Another bout of insomnia; the flickering blue light of the television, movies I’d already seen. At two a.m. I remember with a jolt to move the car from the museum lot at the end of the street; signs had proclaimed Saturday would be “Bug Day”, whatever that is. I drive down the hill. Below me the city is half-asleep, the lights of the bridge stretching across the bay. Quiet winding streets, an empty parking lot, the bright glow of the Safeway drawing boys and girls stumbling home from closing time like moths. I squint as I step through the door. The hand basket bouncing against my leg as I circle the store, aisles cluttered with boxes and pallets, the late night stock boys stepping politely aside. I wander the same three aisles in confusion, hopeless before the logic of beverage categories; fruit juice here, soda there, water another aisle over. I stop before the Gatorade, yellow sale signs marking decimated shelves. I had passed here three times. Now I stand, dizzy under the florescence, scanning the color-coded flavors, the quarts and the eight-packs, the confusingly clear fluid of the “Ice” series. Pink label equals Watermelon. Later a half gallon of milk, four pale bananas and a bottle of vitamins. The basket hanging heavy from my hand. At the express lane a skewed microcosm of the city’s youth, everyone here this late is under forty. We crowd around two registers, stunned silence under such brightness. A boy steps away from his group of friends and faces me. But he is not you. To look back at him would be unfair, as nobody in this city could be you, nobody could resemble the handsome monkey contained in my swooning, biased heart. I have forgotten, for an hour or two, that this was the day we were to meet. I have attempted, for once, not to dwell on all things absent from my life. I move to the next register and pay for my meager groceries with a crisp twenty.

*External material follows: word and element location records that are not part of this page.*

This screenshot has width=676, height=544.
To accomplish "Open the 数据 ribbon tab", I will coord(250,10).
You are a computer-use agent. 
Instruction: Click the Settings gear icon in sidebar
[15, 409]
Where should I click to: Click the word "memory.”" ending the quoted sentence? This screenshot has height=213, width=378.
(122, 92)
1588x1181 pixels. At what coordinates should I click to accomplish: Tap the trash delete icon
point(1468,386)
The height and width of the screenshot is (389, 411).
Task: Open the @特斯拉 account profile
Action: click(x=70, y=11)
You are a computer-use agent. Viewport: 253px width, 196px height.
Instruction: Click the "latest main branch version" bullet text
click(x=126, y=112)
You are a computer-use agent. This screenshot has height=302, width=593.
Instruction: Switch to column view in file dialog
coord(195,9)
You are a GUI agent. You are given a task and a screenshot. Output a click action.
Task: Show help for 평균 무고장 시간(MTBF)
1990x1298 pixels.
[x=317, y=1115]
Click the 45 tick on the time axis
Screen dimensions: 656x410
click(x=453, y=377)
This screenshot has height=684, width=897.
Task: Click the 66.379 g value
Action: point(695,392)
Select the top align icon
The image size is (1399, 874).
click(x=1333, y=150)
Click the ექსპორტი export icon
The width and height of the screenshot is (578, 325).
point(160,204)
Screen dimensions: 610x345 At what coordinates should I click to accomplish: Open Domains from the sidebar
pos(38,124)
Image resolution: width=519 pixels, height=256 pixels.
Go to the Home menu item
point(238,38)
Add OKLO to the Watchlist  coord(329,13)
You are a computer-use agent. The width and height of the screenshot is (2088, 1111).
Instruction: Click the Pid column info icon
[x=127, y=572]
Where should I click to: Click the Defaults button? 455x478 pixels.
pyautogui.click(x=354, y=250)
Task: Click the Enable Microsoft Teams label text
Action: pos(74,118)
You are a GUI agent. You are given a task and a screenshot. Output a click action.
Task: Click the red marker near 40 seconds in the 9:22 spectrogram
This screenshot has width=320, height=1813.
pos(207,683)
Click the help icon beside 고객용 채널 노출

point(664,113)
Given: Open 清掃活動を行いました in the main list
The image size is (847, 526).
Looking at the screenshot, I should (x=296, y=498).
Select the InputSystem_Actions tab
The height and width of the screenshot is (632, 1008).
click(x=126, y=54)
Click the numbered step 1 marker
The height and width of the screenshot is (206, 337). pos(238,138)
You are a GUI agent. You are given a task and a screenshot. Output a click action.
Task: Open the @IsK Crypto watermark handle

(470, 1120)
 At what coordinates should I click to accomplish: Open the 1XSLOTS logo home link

Sunday night I tie my shoes. Everyone else is working in the morning so I take myself to a movie. I drive out to a theater near the ocean; the blinking marquee, two screens, a pimpled usher in wrinkled shirt, steaming popcorn spilling from the spinning silver bowl. Twelve of us sit in the dark theater, nuzzling, whispering couples and other solitary souls.
Afterwards I take the long way home along the wide, empty avenues. The night’s unexpected warmth, a passing dog tethered to a shadowed figure, the darkened spires of St. Ignatius pointing to the starred sky. I roll down the windows and play the song, the one that makes you think of me. I sing along off-key, slowly cruising the dark streets, and I don’t know how I can wait any longer. The pinpricks of lights over the hills, a murmuring in bed. The shower’s spray across your back. My hand on your knee in a dark theater. The white walls of a museum and the view I would show you. But I haven’t found the limits of us, and driving home tonight I feel like I could wait forever.